*** Opening of Provided data ***

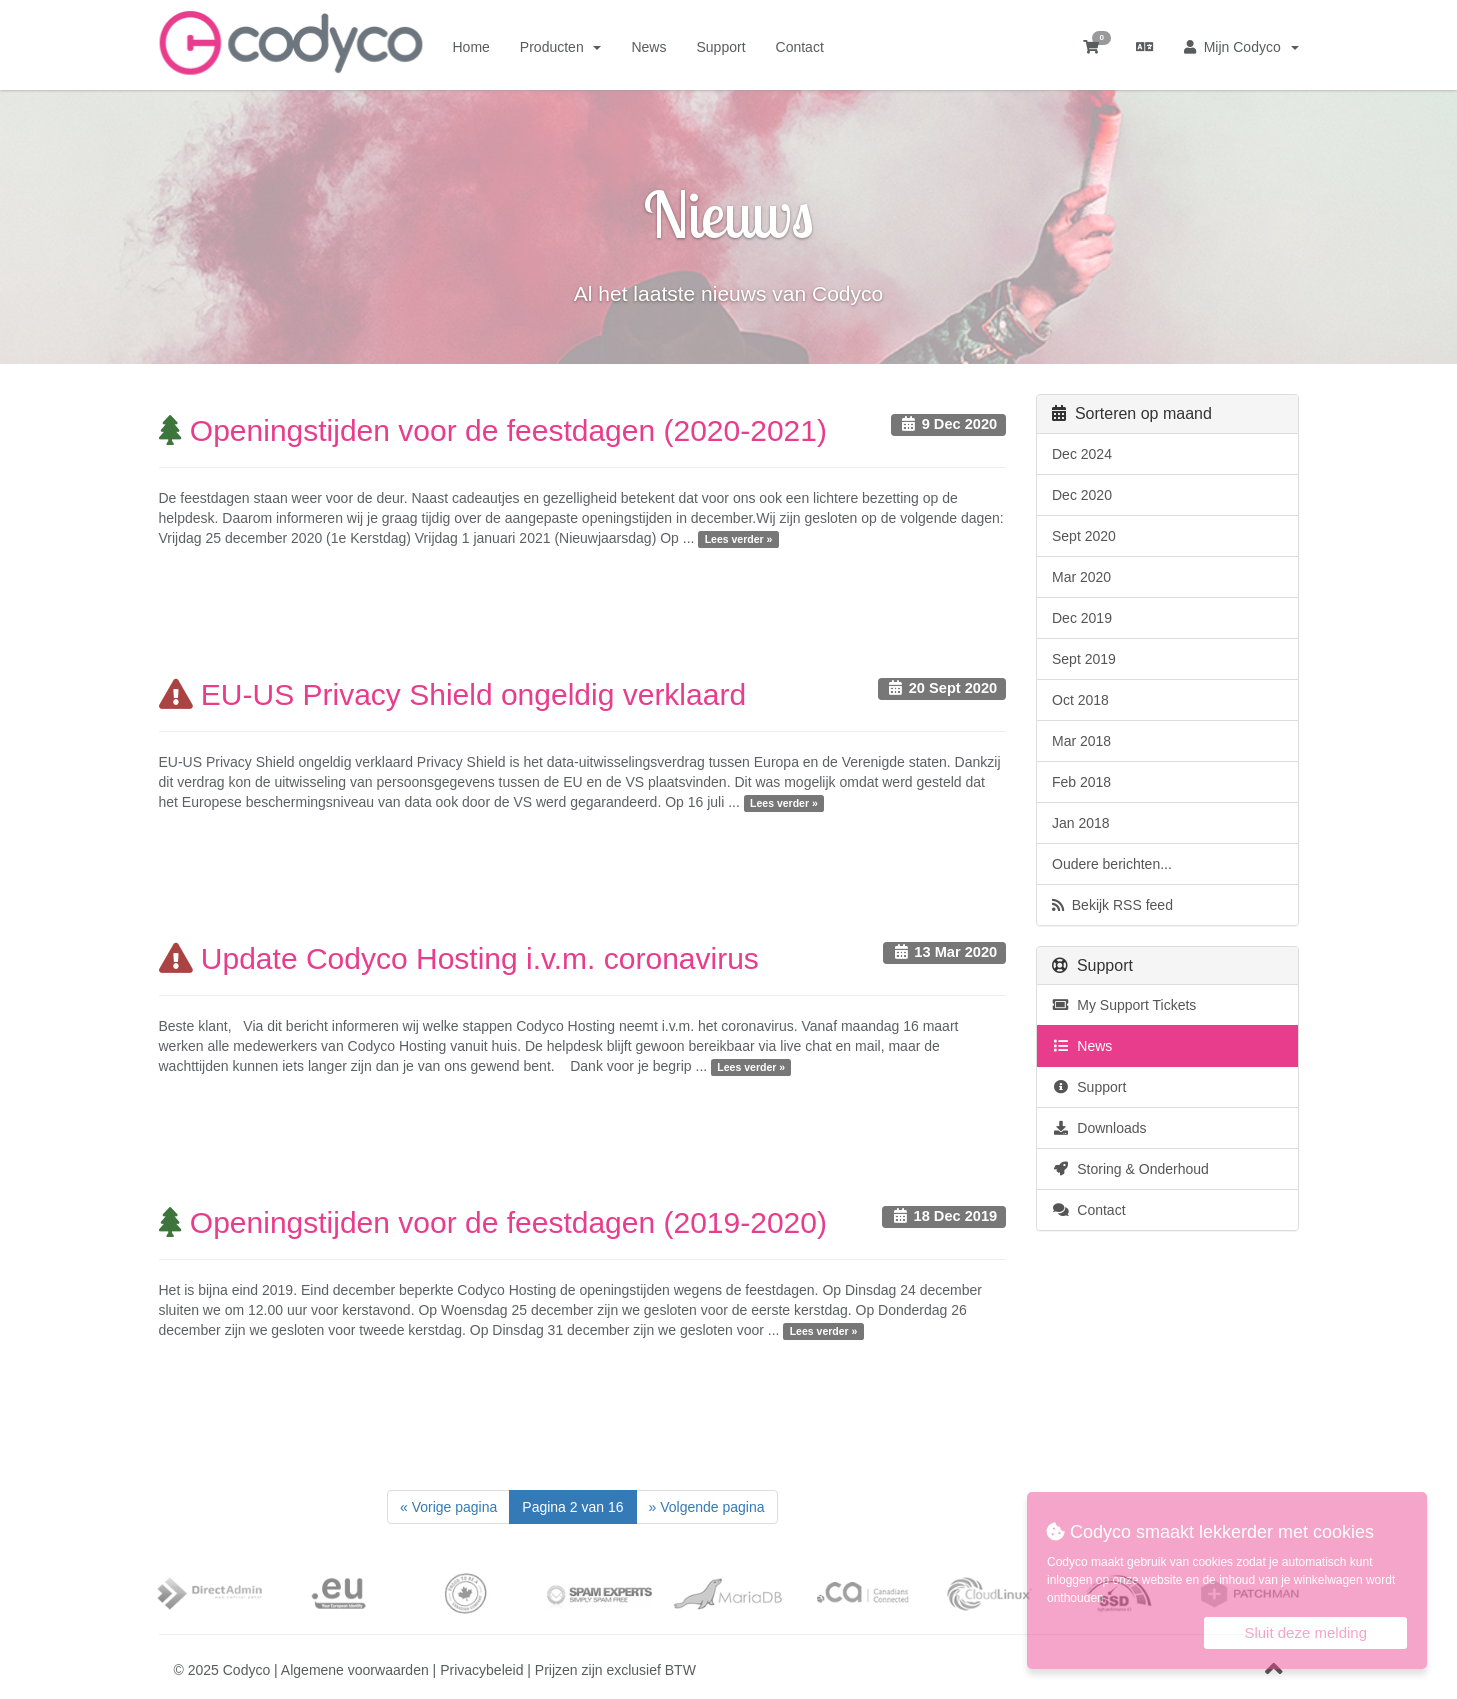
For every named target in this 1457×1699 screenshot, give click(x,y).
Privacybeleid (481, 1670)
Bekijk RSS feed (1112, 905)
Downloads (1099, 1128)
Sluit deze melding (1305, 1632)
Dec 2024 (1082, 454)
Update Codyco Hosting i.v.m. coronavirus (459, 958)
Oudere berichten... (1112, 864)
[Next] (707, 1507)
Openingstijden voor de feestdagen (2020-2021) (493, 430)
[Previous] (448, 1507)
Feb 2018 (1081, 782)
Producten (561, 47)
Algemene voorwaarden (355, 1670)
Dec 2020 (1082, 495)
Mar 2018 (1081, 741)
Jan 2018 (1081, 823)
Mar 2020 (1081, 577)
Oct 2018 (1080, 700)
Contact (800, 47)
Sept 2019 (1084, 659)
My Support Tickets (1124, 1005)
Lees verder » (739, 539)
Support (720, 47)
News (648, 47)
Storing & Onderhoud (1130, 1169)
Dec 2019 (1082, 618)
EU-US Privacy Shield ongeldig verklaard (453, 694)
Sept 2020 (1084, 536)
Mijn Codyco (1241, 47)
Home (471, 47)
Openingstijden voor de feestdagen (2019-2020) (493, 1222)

*** Close of Provided data ***

:: Work item ::
The lines to return run from the one containing "Producten (561, 47)" through the last line of the records above. Give them exactly and include nothing more.

:: Result for this exercise ::
Producten (561, 47)
Algemene voorwaarden (355, 1670)
Dec 2020 (1082, 495)
Mar 2018 (1081, 741)
Jan 2018 (1081, 823)
Mar 2020 (1081, 577)
Oct 2018 (1080, 700)
Contact (800, 47)
Sept 2019 (1084, 659)
My Support Tickets (1124, 1005)
Lees verder » (739, 539)
Support (720, 47)
News (648, 47)
Storing & Onderhoud (1130, 1169)
Dec 2019 (1082, 618)
EU-US Privacy Shield ongeldig verklaard (453, 694)
Sept 2020 (1084, 536)
Mijn Codyco (1241, 47)
Home (471, 47)
Openingstijden voor de feestdagen (2019-2020) (493, 1222)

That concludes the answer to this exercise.